This is very very difficult. My key dilemma is what I said to Martyn Percy in another thread. Where does it all end? You call for the exclusion of non-ordainers from being diocesan bishops. Setting aside that I don't regard bishops in a hierarchical light - I see them as servants and facilitators, but I don't attribute them with more authority than others, so I just ignore their views if they don't seem right, "the priesthood of women in our Church is affirmed" whether a bishop believes it or not - where does exclusion end? If I demand that all diocesans who repudiate my gender identity resign? If I demand that all diocesans that think marriage is only for a man and a woman, resign?

If 'resign because of women priests', then resign because of traditional views on marriage, then resign because of disbelief in my gender identity, then resign whenever I disagree with you and feel you diminish my identity and my calling...

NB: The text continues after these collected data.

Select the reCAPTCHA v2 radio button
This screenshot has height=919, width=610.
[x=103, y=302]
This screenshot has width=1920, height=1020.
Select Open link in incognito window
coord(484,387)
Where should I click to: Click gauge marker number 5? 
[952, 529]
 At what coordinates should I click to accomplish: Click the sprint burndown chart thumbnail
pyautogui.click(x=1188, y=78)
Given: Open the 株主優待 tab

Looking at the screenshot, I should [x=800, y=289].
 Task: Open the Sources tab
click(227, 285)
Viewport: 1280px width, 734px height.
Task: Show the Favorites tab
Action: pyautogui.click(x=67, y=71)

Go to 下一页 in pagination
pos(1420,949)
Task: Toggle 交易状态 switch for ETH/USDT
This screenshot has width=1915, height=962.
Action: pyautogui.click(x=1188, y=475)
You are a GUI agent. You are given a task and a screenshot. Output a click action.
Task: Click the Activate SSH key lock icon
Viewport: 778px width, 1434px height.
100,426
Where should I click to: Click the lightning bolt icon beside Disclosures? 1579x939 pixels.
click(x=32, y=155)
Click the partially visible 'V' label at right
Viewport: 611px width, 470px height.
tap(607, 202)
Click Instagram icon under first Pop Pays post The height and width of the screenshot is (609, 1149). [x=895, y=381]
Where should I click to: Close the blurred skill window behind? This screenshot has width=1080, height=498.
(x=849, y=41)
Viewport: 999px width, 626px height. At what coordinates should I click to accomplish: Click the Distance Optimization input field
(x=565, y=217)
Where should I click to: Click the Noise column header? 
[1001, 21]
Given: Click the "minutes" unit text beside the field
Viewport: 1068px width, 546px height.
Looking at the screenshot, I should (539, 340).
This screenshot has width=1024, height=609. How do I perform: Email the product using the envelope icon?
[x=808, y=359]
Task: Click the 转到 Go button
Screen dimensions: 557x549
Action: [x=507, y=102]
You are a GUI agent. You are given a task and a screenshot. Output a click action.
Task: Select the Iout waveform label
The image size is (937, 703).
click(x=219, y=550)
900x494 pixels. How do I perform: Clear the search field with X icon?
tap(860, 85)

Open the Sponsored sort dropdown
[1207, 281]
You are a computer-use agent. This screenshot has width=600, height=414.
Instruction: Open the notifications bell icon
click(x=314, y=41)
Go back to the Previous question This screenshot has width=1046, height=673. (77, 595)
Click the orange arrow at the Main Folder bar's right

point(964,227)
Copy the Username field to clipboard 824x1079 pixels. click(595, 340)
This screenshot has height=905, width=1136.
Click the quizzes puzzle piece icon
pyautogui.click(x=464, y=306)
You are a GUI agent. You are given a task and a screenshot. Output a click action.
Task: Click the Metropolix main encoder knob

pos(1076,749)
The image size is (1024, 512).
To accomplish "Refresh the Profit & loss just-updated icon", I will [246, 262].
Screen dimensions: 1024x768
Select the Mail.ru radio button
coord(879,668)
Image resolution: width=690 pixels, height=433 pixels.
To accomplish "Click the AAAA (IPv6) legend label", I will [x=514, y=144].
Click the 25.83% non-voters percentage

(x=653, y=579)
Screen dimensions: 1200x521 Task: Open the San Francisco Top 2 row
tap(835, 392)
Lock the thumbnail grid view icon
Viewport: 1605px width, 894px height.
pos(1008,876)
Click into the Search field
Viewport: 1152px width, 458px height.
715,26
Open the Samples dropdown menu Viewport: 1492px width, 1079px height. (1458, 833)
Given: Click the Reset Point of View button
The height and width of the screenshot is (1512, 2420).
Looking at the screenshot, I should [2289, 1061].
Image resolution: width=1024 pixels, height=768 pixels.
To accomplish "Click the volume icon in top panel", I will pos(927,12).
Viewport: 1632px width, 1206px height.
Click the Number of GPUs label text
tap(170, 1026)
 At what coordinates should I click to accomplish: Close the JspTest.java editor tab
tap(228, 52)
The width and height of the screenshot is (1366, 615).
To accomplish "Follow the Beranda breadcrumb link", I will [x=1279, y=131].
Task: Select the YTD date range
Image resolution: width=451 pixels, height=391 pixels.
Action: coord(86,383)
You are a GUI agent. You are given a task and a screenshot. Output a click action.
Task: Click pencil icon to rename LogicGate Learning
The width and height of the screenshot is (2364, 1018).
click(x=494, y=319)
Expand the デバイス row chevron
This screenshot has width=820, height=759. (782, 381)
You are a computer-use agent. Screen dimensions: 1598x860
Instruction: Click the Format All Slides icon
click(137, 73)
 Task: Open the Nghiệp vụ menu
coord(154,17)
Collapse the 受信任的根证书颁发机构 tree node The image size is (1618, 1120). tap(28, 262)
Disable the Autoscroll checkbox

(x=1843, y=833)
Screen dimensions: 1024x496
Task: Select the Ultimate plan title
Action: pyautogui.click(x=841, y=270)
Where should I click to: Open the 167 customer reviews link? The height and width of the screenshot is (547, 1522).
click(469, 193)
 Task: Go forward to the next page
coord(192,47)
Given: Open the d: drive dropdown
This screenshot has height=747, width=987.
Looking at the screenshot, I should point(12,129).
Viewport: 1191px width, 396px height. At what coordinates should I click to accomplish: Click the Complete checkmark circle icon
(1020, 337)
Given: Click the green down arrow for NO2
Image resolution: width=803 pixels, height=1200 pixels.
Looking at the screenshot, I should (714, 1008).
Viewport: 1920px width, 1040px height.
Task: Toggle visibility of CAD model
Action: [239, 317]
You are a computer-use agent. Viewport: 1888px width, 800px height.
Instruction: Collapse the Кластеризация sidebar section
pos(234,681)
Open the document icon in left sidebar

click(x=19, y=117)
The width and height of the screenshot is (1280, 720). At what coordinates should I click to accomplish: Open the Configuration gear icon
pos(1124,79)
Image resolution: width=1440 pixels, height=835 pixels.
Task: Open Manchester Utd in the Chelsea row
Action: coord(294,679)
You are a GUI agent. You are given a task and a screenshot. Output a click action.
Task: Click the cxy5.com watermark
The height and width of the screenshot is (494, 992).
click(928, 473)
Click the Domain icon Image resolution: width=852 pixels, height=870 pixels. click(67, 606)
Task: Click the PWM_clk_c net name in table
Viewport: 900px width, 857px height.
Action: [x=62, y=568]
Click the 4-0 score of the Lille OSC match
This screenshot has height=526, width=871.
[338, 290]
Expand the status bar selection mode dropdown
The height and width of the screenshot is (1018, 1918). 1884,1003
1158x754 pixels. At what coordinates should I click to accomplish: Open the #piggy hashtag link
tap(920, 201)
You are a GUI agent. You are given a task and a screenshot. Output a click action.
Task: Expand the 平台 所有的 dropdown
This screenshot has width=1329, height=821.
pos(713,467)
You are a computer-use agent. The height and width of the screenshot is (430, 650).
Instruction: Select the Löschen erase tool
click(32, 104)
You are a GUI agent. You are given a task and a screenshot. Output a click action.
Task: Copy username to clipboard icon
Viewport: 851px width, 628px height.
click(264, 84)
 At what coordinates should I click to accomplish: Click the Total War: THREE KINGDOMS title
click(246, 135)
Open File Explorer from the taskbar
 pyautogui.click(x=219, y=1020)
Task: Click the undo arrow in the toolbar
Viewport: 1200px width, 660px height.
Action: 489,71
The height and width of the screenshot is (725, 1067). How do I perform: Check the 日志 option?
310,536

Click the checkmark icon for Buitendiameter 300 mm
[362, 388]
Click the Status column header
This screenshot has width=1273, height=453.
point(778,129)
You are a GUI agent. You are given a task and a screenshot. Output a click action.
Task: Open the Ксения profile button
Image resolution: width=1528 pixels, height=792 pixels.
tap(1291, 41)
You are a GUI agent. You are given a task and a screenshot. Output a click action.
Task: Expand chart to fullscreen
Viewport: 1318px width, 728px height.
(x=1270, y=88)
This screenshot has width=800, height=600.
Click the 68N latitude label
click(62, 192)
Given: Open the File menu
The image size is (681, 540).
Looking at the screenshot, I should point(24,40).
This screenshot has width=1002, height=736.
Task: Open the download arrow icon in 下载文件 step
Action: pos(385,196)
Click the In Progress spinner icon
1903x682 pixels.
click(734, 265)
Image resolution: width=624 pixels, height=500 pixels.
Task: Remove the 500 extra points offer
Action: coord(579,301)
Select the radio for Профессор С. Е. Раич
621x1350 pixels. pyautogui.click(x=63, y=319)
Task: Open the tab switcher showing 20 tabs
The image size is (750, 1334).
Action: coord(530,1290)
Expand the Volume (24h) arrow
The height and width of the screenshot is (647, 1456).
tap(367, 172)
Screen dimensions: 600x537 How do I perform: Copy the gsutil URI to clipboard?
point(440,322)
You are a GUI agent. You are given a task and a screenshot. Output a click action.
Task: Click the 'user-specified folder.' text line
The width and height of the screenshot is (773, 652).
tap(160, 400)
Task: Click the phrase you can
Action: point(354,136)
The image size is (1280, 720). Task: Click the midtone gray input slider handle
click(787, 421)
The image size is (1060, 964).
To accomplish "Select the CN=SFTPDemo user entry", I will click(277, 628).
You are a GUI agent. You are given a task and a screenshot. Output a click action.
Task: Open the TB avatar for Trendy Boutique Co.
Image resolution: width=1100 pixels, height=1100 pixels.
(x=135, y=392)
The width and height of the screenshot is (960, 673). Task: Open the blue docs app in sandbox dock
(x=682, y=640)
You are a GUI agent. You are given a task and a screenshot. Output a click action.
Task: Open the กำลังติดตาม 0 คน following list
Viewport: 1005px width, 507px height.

The logic drives us towards a narrower and narrower Church, tells diverse groups they're not really included, that their inclusion has exclusion zones, and ultimately adds pressures for schism, for sectarianism. We are One in Christ. That's why I believe the sacraments should always be shared. Because although we are diverse, we have a unity in Jesus Christ.

I believe in unity in that diversity. I don't want to be part of a Church that is 'puritanical' in its liberal values. I believe that humans are diverse, and Christians are diverse. I believe we hold together - including the hurts - because we love. Because amor vincit omnia. To me, it is the GAFCON people who want to exclude. I don't think we should join them in that dogmatic boundary setting.

I know you don't want to exclude non-ordainers: you just don't want them to be our bosses. You rightly say that their views contribute to an assumption of masculine leadership, with all the implications for girls' self-image and confidence (Cynthia, you have been repeatedly strong in your defence of girls and the socialising processes they go through - I give ground to your experience on that - I am female, but that doesn't make me identical with all women, or able to speak for all women, I was never socialised as a girl, I was socialised with male privilege.

(conclusion follows)

Posted by: Susannah Clark on Sunday, 8 October 2017 at 11:07am BST

And yet, in a Church like TEC or SEC or CofE, where women priests are a status quo, and acceptance of them is a dominant view... do we have enough space and grace for inclusion of conflicting views in the episcopate? Does everything have to be neat, does everything have to be perfect, or is community the place we grow through finding love for one another in our differences?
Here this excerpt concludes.